The Evolutionary Ecology of Crypsis, Warning Signals and Mimicry
Ruxton, Graeme D.
Professor of Theoretical Ecology, University of Glasgow
Sherratt, Tom N.
, Department of Biology, Carleton University, Canada
Speed, Michael P.
, School of Biological Sciences, University of Liverpool
Print publication date: 2004
Published to Oxford Scholarship Online: September 2007
Print ISBN-13: 978-0-19-852860-9
doi:10.1093/acprof:oso/9780198528609.001.0001
Abstract:
The book discusses the diversity of mechanisms by which prey can avoid or survive attacks by predators, both from ecological and evolutionary perspectives. There is a particular focus on sensory mechanisms by which prey can avoid being detected, avoid being identified, signal (perhaps sometimes dishonestly) to predators that they are defended or unpalatable.
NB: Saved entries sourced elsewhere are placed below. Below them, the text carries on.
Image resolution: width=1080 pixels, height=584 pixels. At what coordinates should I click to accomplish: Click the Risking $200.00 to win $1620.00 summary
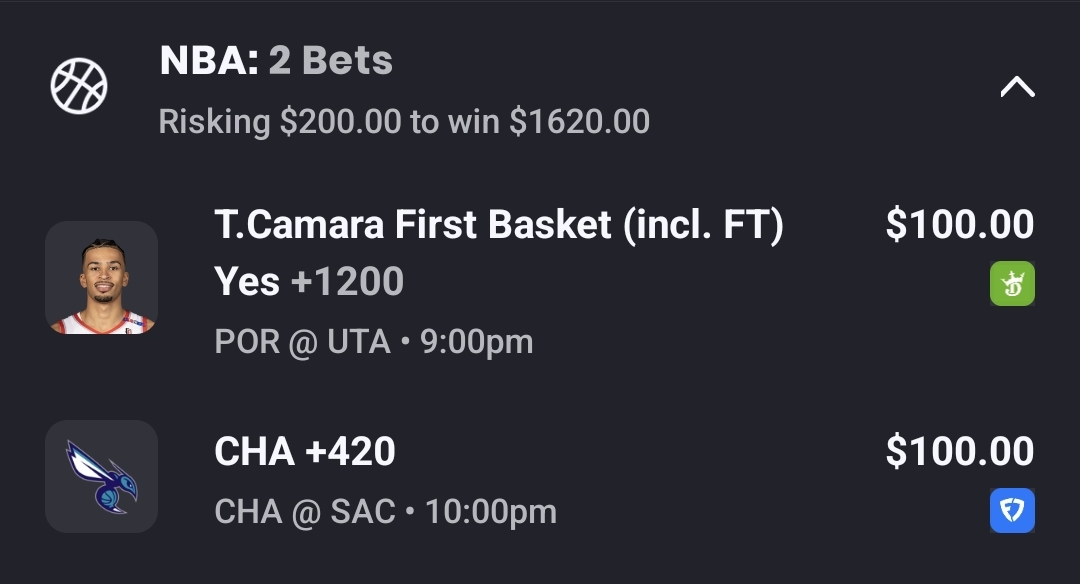point(404,122)
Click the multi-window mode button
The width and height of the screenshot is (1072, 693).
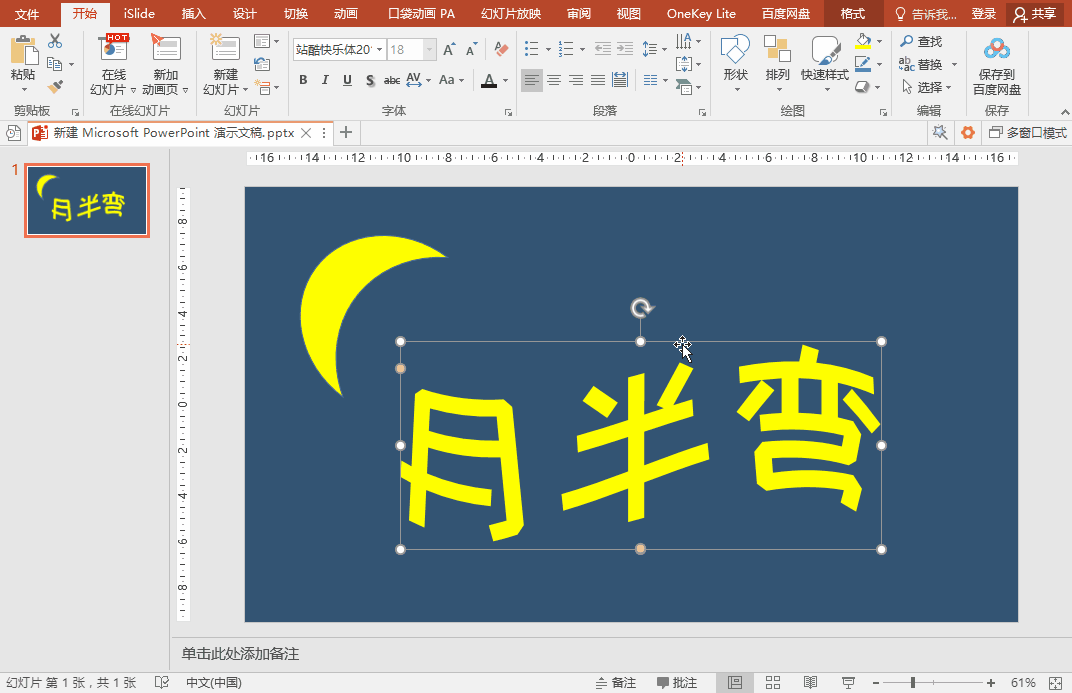1028,133

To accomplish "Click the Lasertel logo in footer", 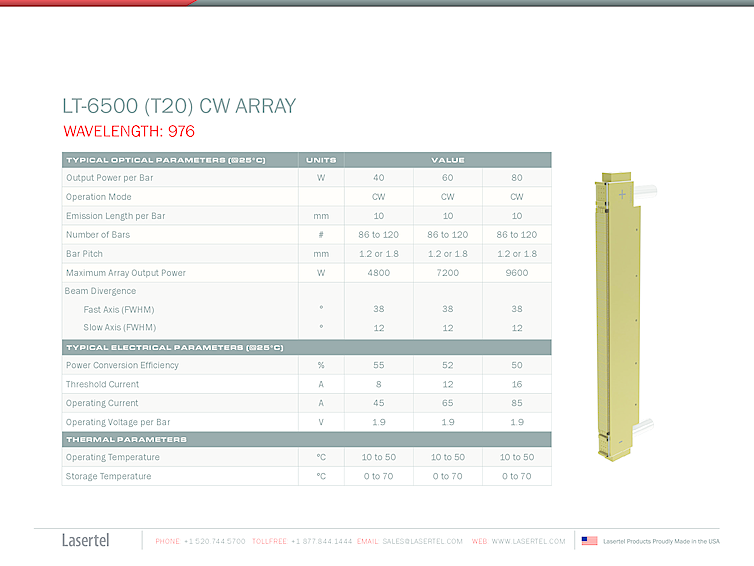I will pos(86,541).
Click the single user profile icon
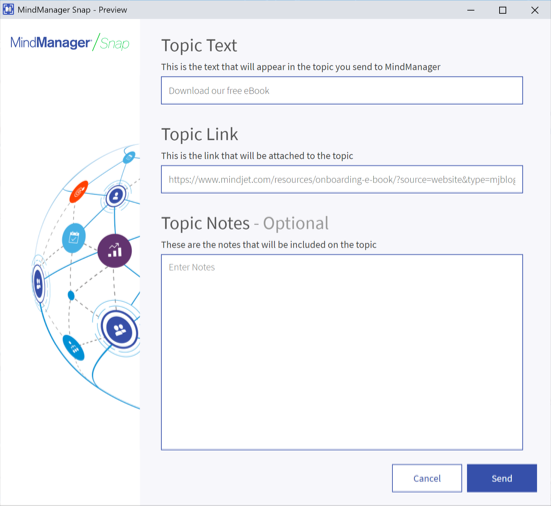The image size is (551, 506). pos(116,196)
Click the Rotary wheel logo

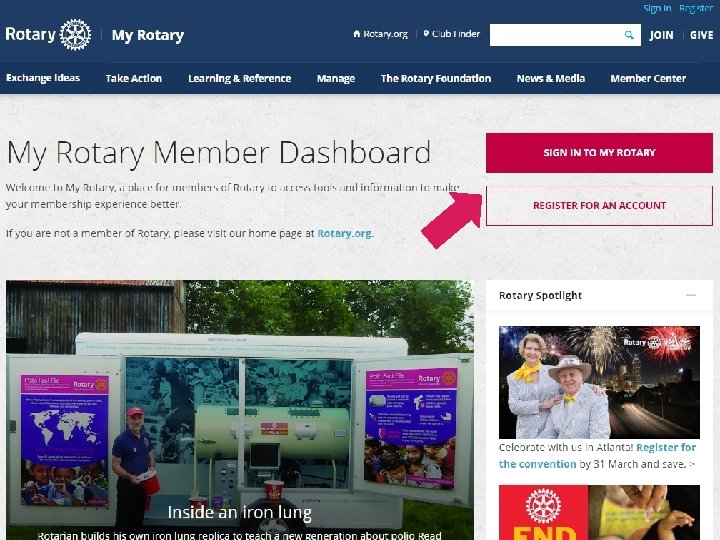75,34

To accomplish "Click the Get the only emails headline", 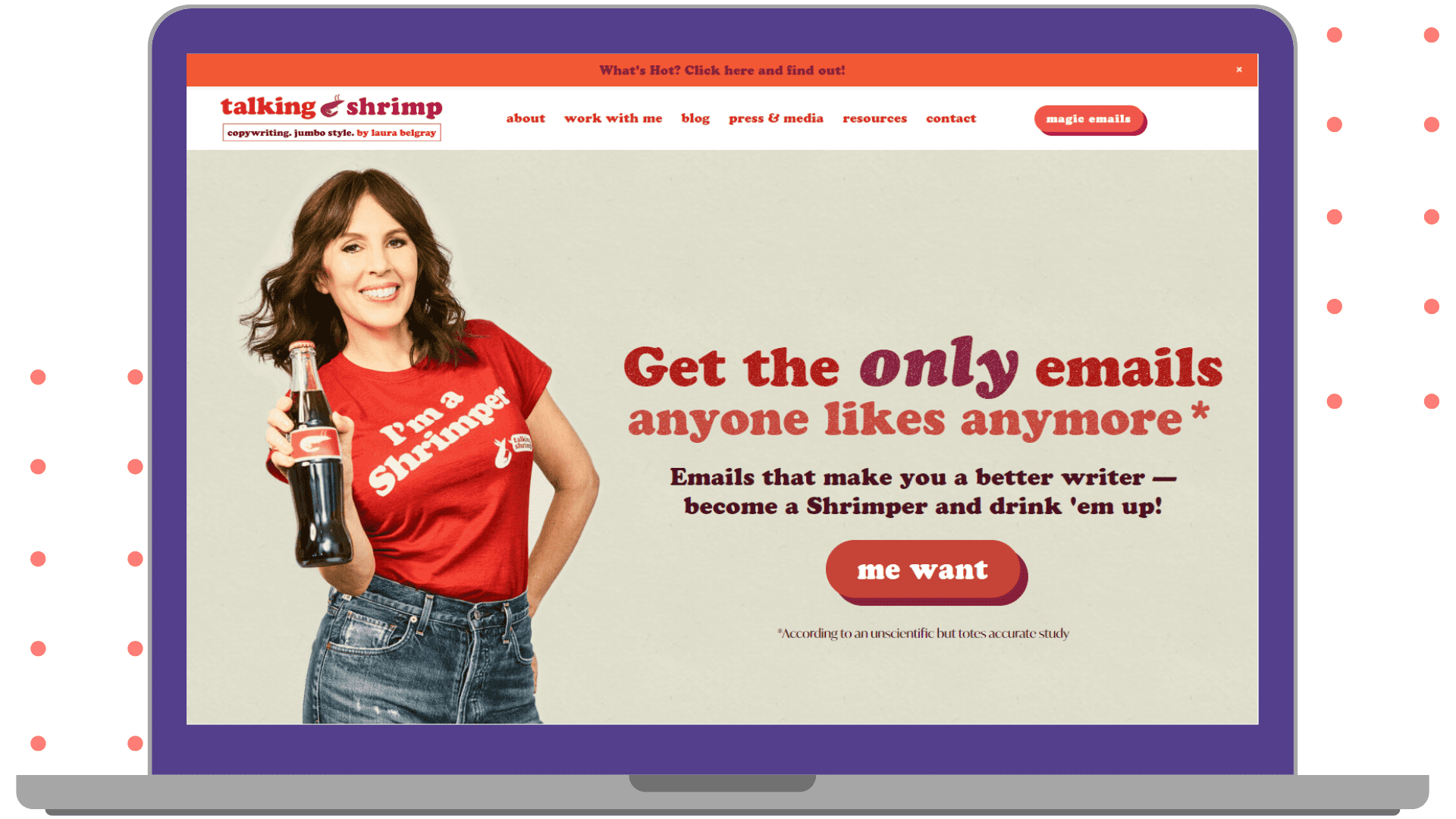I will click(x=923, y=366).
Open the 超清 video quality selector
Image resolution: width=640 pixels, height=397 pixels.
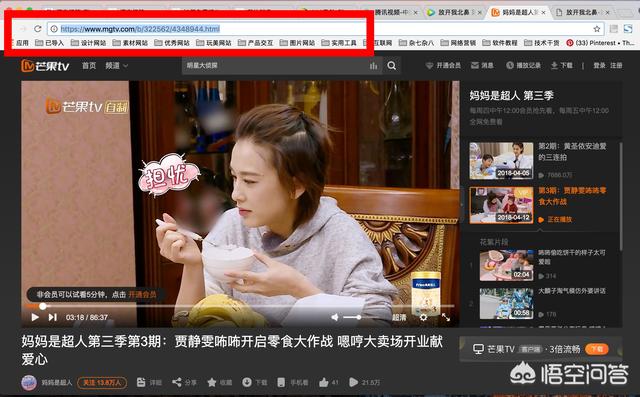[x=399, y=317]
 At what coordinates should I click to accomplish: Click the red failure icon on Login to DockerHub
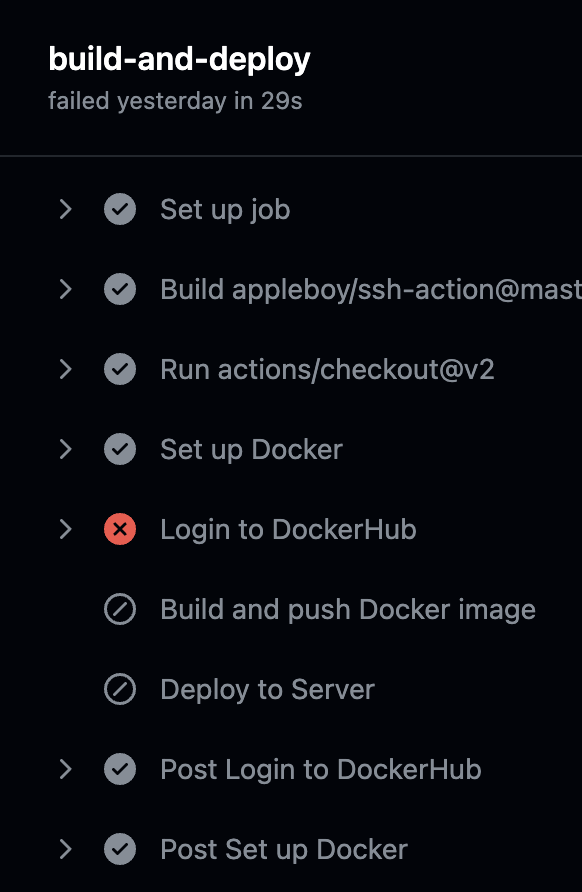pyautogui.click(x=120, y=529)
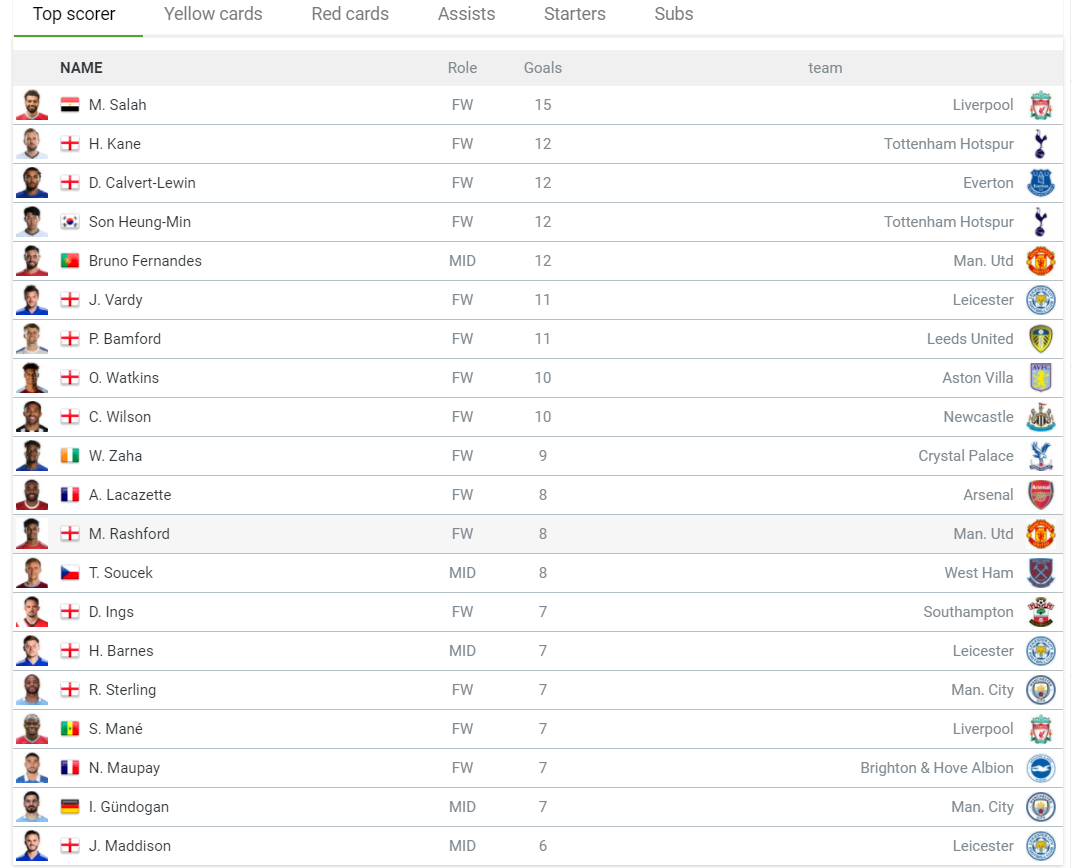Click J. Vardy's player photo thumbnail
The image size is (1072, 868).
point(32,300)
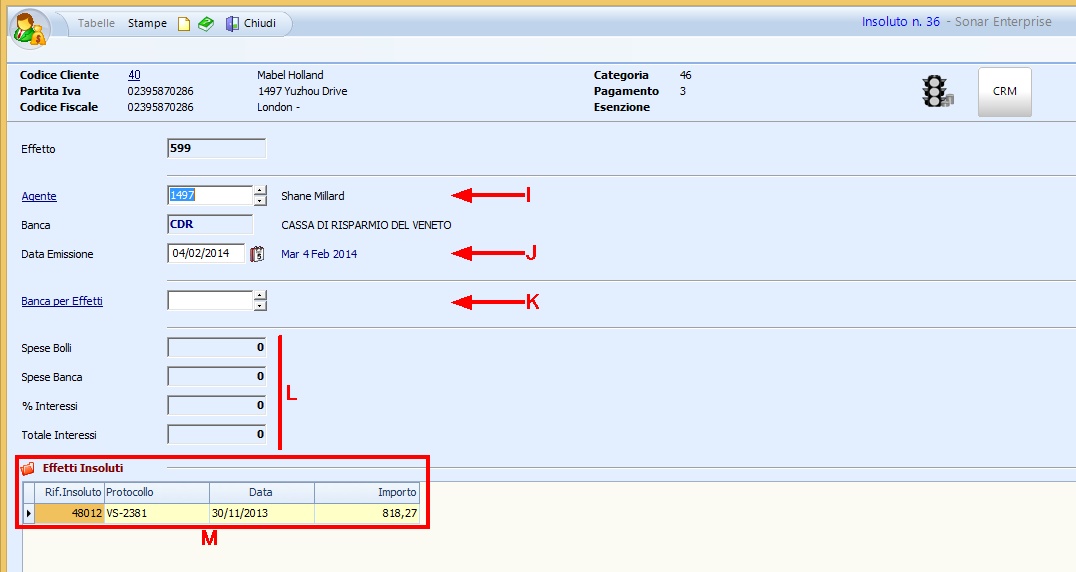Open the calendar picker for Data Emissione
This screenshot has width=1076, height=572.
pyautogui.click(x=257, y=254)
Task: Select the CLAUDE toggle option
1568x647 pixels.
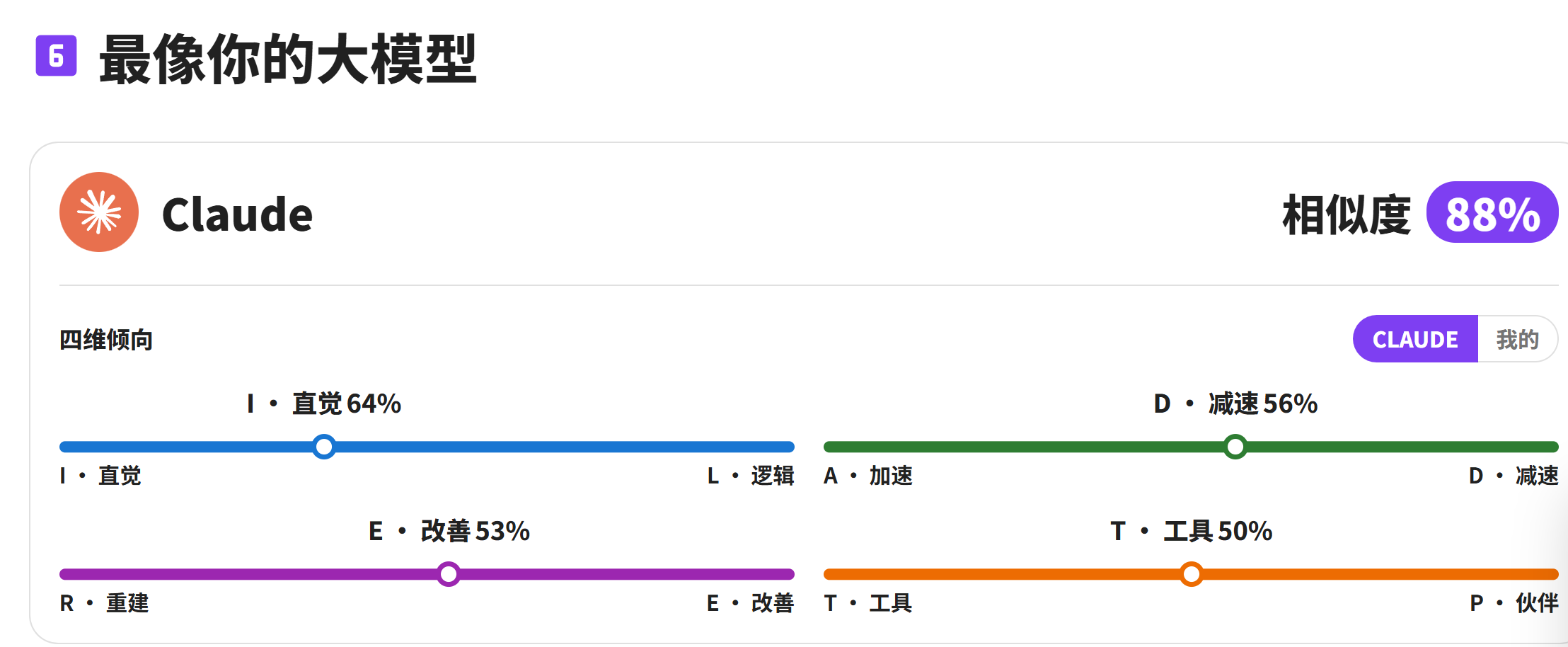Action: pos(1415,339)
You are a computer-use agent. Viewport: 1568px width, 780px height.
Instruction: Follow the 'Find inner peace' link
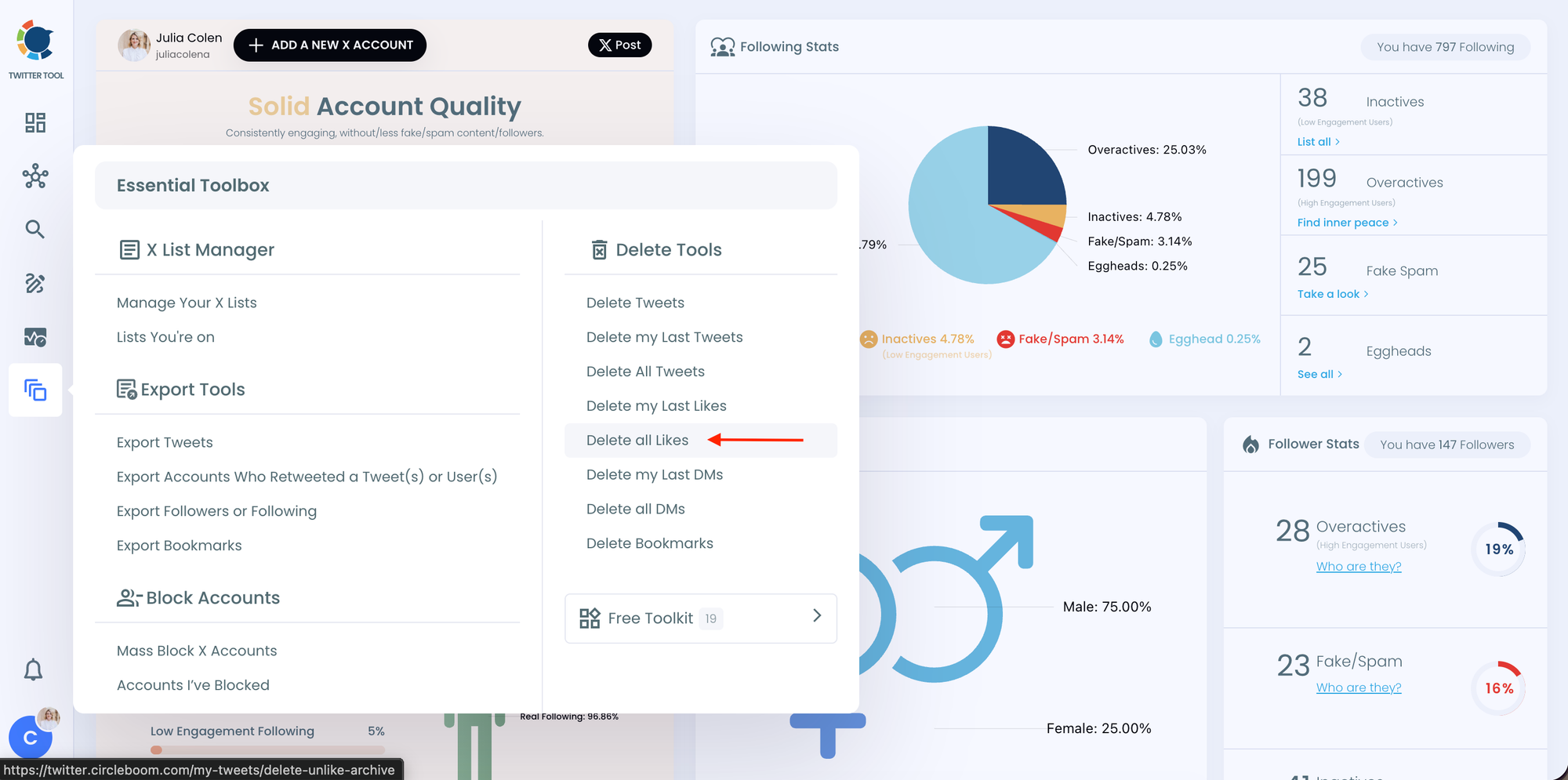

The book is divided into three sections. The first considers detection avoidance through, for example, background matching, disruptive patterning, countershading and counterillumination, or transparency and reflective silvering. The second section considers avoiding or surviving an attack if detection and identification by the predator has already taken place (i.e., secondary defences). The key mechanism of this section is aposematism: signals that warn the predator that a particular prey type is defended. One particularly interesting aspect of this is the sharing of the same signal by more than one defended species (the phenomenon of Mullerian mimicry). The final section considers deception of predators. This may involve an undefended prey mimicking a defended species (Batesian mimicry), or signals that deflect predator’s attention or signals that startle predators. The book provides the first comprehensive survey of adaptive coloration in a predator-prey context in thirty years.